Я очень медленно и очень глубоко вздыхаю и медленно выдыхаю.

— Пожалуй, ты прав, — говорю.

— Очень хорошо, что в тебе пока есть силы бороться с этим.

— Что мне делать. Ник?

— Бороться. Ты человек. Ты создан по образу и подобию Божьему. Сатана не может так просто, в один миг, вселиться в Божье подобие. Ему нужно время, чтобы подавить в тебе все божественное. Понимаешь? Это можно остановить.

— Как?

— Вот этого я сказать не могу. Это должен сказать просветленный человек.

— Ариша?

— Даже не Ариша. Ариша только учится. Это может сказать, например, ее учитель, гуру.
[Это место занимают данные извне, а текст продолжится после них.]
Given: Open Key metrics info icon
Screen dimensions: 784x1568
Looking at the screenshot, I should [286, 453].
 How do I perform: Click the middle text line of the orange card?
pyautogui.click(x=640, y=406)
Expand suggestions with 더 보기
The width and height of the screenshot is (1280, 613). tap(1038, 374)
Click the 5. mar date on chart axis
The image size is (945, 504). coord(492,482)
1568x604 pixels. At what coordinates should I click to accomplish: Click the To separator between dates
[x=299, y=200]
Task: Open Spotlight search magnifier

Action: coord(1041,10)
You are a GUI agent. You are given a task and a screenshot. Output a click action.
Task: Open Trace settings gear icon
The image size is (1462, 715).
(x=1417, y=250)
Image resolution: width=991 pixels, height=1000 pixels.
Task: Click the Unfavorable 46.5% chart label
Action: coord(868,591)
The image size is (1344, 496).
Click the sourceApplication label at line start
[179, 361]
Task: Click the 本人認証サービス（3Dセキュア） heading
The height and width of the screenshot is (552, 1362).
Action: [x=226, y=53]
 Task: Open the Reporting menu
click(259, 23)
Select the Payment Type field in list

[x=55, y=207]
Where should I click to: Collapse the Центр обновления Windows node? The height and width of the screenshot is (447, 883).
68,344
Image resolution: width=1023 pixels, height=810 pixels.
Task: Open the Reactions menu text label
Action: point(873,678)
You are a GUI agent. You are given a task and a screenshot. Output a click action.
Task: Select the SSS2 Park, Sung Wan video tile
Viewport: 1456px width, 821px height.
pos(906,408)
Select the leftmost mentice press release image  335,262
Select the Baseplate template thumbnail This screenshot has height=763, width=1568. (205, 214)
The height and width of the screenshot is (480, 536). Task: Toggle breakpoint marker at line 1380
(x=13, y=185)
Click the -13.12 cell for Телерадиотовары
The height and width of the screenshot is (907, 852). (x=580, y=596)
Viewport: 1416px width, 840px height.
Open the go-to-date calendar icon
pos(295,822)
— Погоди, Ариша вроде йогой занимается?

— Да, я о нем и говорю.

— А какое отношение йога имеет к Сатане? И к Иисусу Христу?

— Почему нет? Гуру крещеный.

— А где логика?

— Логика простая. Бог — он един. Какими путями к нему прийти — не имеет значения.

— А, — говорю, — да, как-то я не подумал. Действительно, един.

— Ты сам, конечно, некрещеный?

— Почему — конечно?

— Потому что крещеный не мог стать жертвой Сатаны.

— А вот и обломись. Меня мать крестила когда-то.

— Да? — Ник недоверчиво меня оглядывает. — Ну, кстати, почему бы и нет? Вполне возможно. Но ведь ты неверующий?

— Ну… Как-то так… Не сказать, что вера моя сильна.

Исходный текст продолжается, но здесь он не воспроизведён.